__Instructions to follow__: Only one stretch of the data is wanted: the line containing "At what coordinates should I click to accomplish: Click the left", the line containing "Open the feedback chat bubbles icon", and every line between them, copied exactly.

Collected data
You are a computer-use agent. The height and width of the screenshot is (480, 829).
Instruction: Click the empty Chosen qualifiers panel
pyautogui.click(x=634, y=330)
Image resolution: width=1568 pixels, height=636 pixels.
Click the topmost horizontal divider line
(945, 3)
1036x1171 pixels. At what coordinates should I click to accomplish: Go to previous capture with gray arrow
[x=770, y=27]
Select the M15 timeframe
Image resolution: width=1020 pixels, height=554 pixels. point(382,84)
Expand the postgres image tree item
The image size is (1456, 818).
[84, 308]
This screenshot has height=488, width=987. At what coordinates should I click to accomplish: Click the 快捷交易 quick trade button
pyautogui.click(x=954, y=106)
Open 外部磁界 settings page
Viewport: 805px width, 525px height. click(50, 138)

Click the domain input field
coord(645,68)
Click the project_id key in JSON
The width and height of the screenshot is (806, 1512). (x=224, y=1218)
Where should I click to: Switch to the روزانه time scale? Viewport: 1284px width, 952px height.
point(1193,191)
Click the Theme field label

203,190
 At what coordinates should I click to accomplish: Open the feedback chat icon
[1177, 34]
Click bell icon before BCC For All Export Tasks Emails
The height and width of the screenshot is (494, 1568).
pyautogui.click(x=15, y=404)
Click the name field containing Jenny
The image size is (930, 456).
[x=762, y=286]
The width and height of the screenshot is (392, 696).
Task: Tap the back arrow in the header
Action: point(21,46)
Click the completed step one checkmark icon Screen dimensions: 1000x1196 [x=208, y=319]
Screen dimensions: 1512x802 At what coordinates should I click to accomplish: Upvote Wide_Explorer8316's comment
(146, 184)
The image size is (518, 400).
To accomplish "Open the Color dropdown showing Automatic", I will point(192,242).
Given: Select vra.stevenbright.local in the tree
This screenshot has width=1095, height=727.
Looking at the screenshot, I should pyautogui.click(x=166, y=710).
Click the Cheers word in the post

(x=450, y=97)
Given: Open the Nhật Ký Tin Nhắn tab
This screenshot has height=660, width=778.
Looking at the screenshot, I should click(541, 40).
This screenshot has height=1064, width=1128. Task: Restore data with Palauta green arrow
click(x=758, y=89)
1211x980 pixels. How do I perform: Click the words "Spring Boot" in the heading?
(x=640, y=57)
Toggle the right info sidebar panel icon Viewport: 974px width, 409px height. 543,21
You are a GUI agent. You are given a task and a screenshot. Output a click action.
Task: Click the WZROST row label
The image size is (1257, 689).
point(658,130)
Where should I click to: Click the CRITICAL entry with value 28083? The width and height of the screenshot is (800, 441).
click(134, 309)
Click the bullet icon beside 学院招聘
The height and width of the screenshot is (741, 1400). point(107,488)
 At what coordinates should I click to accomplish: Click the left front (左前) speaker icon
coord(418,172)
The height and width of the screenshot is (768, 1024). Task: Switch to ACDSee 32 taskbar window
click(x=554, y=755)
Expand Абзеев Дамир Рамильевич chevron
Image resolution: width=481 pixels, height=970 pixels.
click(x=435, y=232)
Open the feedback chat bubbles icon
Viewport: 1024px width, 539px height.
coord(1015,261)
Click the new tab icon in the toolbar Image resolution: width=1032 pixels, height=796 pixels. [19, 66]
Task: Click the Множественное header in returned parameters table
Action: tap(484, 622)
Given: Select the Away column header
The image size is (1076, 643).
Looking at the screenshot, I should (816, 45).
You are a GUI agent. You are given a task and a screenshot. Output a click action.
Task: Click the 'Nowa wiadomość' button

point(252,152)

__Output for this task__:
 At what coordinates should I click to accomplish: Click the left front (左前) speaker icon
coord(418,172)
The height and width of the screenshot is (768, 1024). Task: Switch to ACDSee 32 taskbar window
click(x=554, y=755)
Expand Абзеев Дамир Рамильевич chevron
Image resolution: width=481 pixels, height=970 pixels.
click(x=435, y=232)
Open the feedback chat bubbles icon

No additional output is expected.